Animals faced the same suite of challenges in colonising land as plants, and in most cases appear to have followed plants onto the terrestrial surface by tens of millions of years, exploiting the biomass and humid microhabitats that plant communities created. The earliest confirmed air-breathing terrestrial animal known from the fossil record is Pneumodesmus newmani, a myriapod (millipede) from the Silurian of Stonehaven, Scotland, dated to approximately 428 million years ago.5 Pneumodesmus preserves direct anatomical evidence of air-breathing in the form of spiracles — openings on the lateral surface of body segments connecting to internal respiratory tubules (tracheae) — making it the oldest animal demonstrably adapted for gas exchange in air rather than water.

The colonisation of land by arthropods was not a single event but reflects multiple independent crossings by different lineages across the Silurian and Devonian. Arachnids — the clade that today encompasses spiders, scorpions, mites, and their relatives — appear in Silurian and Early Devonian deposits, with early scorpions such as Dolichophonus known from the Silurian and showing a mosaic of aquatic and terrestrial features that mirrors the transitional forms seen in vertebrate lineages later in the Devonian.12 By the time of the Rhynie Chert community (~407 Ma), mites and a primitive arachnid known as Palaeocharinus were already established terrestrial predators, indicating that multiple arthropod lineages had achieved the transition to full terrestriality within the first quarter of the Devonian.

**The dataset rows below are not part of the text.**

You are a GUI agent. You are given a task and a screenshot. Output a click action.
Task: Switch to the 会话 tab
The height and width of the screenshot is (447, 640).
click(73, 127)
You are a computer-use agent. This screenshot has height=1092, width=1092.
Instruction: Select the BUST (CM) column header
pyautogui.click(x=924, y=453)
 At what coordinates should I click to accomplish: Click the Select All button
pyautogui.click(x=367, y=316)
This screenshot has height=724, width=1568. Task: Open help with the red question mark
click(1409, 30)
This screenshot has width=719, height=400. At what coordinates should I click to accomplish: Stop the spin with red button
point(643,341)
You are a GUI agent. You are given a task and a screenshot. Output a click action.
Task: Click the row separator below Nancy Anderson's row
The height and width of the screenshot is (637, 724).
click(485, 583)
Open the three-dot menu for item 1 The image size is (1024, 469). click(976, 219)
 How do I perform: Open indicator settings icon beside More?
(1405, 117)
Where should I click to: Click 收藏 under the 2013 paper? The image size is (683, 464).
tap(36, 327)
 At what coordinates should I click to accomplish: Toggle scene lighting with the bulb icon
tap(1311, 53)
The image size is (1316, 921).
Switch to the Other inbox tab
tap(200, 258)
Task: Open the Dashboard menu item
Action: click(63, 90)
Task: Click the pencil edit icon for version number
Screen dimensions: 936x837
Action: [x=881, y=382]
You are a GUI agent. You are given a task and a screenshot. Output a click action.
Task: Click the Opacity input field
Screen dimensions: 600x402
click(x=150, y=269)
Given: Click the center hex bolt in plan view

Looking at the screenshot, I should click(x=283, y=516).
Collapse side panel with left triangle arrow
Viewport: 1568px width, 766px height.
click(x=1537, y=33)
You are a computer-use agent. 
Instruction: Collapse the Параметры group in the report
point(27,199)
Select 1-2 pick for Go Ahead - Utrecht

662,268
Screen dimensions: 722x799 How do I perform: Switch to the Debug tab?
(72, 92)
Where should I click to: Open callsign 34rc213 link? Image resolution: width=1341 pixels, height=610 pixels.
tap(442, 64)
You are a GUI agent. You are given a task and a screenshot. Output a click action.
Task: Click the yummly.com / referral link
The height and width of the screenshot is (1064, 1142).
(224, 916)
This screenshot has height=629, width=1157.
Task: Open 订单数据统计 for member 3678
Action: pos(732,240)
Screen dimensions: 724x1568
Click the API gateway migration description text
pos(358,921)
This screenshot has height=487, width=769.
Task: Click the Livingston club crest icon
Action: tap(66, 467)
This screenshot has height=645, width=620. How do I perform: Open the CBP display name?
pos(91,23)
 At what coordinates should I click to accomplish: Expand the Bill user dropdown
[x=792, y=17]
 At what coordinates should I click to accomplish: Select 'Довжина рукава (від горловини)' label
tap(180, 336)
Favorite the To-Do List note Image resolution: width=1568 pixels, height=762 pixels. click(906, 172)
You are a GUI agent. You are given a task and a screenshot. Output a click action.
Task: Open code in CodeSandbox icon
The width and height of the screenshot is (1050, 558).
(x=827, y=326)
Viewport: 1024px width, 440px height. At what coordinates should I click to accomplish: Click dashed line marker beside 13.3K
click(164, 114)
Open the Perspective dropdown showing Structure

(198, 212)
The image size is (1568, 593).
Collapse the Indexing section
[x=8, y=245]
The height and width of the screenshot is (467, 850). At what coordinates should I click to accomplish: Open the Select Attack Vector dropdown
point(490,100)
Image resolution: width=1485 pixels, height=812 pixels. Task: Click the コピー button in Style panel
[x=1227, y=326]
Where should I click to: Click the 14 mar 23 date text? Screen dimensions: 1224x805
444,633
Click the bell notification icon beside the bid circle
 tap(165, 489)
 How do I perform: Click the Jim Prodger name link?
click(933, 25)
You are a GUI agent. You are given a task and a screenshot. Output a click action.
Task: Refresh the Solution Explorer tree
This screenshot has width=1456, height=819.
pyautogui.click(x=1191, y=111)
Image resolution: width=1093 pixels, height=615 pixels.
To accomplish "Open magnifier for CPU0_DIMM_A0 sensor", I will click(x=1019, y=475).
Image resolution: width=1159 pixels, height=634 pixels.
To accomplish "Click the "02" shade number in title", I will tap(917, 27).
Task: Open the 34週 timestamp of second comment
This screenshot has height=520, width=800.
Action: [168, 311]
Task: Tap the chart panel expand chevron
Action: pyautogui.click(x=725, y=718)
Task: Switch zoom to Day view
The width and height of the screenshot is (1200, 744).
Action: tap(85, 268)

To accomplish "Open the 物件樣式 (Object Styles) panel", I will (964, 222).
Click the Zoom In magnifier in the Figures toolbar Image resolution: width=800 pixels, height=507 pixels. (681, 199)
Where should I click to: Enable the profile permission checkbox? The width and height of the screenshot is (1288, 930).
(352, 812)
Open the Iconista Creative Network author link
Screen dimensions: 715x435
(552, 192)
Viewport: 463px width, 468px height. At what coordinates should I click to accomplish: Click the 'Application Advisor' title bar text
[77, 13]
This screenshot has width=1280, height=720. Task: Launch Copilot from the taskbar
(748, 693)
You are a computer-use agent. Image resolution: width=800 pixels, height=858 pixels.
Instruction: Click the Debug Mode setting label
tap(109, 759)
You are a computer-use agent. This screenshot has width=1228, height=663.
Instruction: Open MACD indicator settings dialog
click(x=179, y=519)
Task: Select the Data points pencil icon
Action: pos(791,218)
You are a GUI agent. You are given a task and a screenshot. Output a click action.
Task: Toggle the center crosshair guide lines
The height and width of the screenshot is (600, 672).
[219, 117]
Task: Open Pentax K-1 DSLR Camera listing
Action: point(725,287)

The ecological significance of early terrestrial arthropods extended beyond their roles as consumers. Millipedes and other detritivores were early processors of plant litter, contributing to the decomposition and nutrient cycling that allowed organic carbon to accumulate in soils rather than simply mineralising at the surface. The presence of arthropod detritivores was a prerequisite for the development of nutrient-rich soils capable of supporting larger, deeper-rooted plants later in the Devonian.7, 12

The Devonian forest revolution: Archaeopteris and the first canopy

The most dramatic transformation of Devonian landscapes was the appearance of tree-sized plants and, with them, the first structurally complex forest ecosystems. The pivotal genus is Archaeopteris, a progymnospermatous plant that achieved trunk diameters of up to one metre and heights of 30 metres or more, making it the first known tree-sized plant in the fossil record.6 Archaeopteris forests were widespread across tropical and subtropical Gondwana and Laurussia by approximately 385 million years ago during the Late Devonian (Frasnian Stage), and the organism combined features of ferns — it reproduced by spores — with a secondary xylem (wood) anatomy that prefigured the gymnosperms and seed plants that would dominate subsequent Palaeozoic and Mesozoic landscapes. The wood of Archaeopteris was anatomically modern, and its capacity to produce multiple growth rings indicates it was a perennial organism capable of overwintering, a significant departure from the annuals and geophytes of the earlier Devonian.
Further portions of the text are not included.